Tras su paso por el primer poblado, el río trazaba una curva y se enroscaba casi hasta el extremo de describir círculos. Cuando se bifurcó, el indio hizo una indicación. Veinte minutos después vieron su pequeña tienda. Amarraron en el lugar donde Jevy se había bañado a primera hora del día. Levantaron el campamento y se llevaron sus pertenencias al poblado, donde el jefe quería que se alojaran. Rachel aún no había regresado.
Puesto que ella no pertenecía a la tribu, su choza no estaba en el semicírculo sino aislada a unos treinta metros de distancia, cerca de la linde del bosque. Parecía más pequeña que las demás y, al preguntar Jevy el porqué de ello, el indio que les había sido asignado le explicó que se debía a que Rachel no tenía familia. Los tres —Nate, Jevy y el indio— se pasaron dos horas sentados bajo un árbol a las afueras del poblado, contemplando los quehaceres cotidianos mientras esperaban a Rachel. Al indio le habían enseñado portugués los Cooper, el matrimonio de misioneros que estaba allí antes de la llegada de Rachel. Conocía también algunas palabras en inglés y de vez en cuando probaba a utilizarlas con Nate. Hasta la llegada de los Cooper los ípicas jamás habían visto a un blanco. La señora Cooper había muerto de malaria y el señor Cooper había regresado a su lugar de origen.
Los hombres habían salido a cazar y pescar y los jóvenes sin duda estarían correteando detrás de las chicas. El trabajo más duro —cocinar, hornear, limpiar, cuidar de los hijos— estaba a cargo de las mujeres. El tiempo transcurría más lentamente al sur del ecuador, pero entre los ipicas el reloj era inexistente.
Las puertas de las chozas estaban abiertas y los niños corrían de una a otra. Las muchachas se trenzaban el cabello sentadas a la sombra mientras sus madres se afanaban en torno a las hogueras.

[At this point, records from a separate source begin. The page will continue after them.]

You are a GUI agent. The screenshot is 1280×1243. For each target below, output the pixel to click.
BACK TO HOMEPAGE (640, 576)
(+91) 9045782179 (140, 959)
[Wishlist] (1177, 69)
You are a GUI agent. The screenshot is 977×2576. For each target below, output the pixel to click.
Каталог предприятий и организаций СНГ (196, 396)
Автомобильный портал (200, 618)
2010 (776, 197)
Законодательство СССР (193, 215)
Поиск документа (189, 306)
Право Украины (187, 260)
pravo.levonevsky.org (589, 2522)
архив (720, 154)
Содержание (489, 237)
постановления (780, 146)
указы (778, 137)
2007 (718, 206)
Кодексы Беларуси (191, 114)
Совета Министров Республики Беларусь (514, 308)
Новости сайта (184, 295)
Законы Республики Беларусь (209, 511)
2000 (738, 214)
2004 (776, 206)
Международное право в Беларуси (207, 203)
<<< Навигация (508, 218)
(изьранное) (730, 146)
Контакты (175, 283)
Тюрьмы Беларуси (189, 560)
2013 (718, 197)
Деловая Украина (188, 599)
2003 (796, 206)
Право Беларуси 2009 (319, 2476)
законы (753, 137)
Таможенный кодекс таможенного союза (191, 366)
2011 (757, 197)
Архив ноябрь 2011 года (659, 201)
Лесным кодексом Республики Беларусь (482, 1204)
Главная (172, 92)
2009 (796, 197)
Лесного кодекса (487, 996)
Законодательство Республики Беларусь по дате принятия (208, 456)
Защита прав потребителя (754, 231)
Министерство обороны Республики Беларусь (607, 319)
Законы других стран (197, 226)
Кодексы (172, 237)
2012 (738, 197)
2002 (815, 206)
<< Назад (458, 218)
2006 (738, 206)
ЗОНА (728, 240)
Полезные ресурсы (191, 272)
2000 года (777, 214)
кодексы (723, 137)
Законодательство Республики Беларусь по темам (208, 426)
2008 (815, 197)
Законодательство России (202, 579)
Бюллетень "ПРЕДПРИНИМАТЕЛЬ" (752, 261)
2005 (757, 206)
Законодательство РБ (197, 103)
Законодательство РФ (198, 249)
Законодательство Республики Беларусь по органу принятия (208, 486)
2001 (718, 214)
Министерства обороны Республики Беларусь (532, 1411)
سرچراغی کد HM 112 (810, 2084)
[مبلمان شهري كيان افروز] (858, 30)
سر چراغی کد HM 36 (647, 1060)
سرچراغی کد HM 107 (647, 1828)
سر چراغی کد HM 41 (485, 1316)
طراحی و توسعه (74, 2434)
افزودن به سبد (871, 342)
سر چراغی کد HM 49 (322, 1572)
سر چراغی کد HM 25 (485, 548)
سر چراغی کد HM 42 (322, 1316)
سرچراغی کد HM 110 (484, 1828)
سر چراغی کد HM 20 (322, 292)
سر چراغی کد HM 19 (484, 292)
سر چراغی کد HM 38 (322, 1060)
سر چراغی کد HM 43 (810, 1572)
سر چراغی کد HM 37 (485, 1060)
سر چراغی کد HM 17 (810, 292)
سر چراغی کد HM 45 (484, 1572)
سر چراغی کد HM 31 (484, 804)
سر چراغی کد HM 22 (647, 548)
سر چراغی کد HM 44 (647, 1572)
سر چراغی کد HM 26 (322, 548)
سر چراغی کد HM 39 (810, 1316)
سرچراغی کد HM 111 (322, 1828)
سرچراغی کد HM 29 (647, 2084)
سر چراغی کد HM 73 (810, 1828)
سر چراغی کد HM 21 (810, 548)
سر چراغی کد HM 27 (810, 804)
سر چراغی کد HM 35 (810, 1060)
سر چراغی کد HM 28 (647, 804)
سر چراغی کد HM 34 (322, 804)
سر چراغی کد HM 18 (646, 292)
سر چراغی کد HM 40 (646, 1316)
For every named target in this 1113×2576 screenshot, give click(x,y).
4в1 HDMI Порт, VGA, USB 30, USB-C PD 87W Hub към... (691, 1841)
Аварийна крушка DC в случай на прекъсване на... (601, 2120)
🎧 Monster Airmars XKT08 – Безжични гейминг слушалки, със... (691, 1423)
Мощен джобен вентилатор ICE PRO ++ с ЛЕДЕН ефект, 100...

La limpieza era una obsesión. El suelo de tierra de las zonas comunes se barría con unas escobas de paja. La parte exterior de las chozas estaba impecablemente pulcra y aseada. Las mujeres y los niños se bañaban tres veces al día en el río; los hombres lo hacían dos veces al día, pero nunca con las mujeres. Aunque todos iban desnudos, ciertas actividades eran privadas.
A última hora de la tarde, los varones se reunieron en el exterior de la casa de los hombres, la más grande de las dos cabañas rectangulares del centro del poblado. Primero se pasaron un rato arreglándose el cabello —cortándolo y limpiándolo— y después empezaron a luchar. El combate era cuerpo a cuerpo y consistía en derribar al contrincante al suelo. Era un juego muy violento, pero se regía por unas normas severas y siempre terminaba con amplias sonrisas. El jefe resolvía cualquier disputa que pudiera haber. Las mujeres lo contemplaban todo desde la puerta de sus chozas con muy poco interés y como si de una obligación se tratara. Los pequeños imitaban a sus padres.
Sentado en un tajo de madera bajo un árbol, Nate presenció un drama de otra era, preguntándose, no por primera vez, dónde estaba.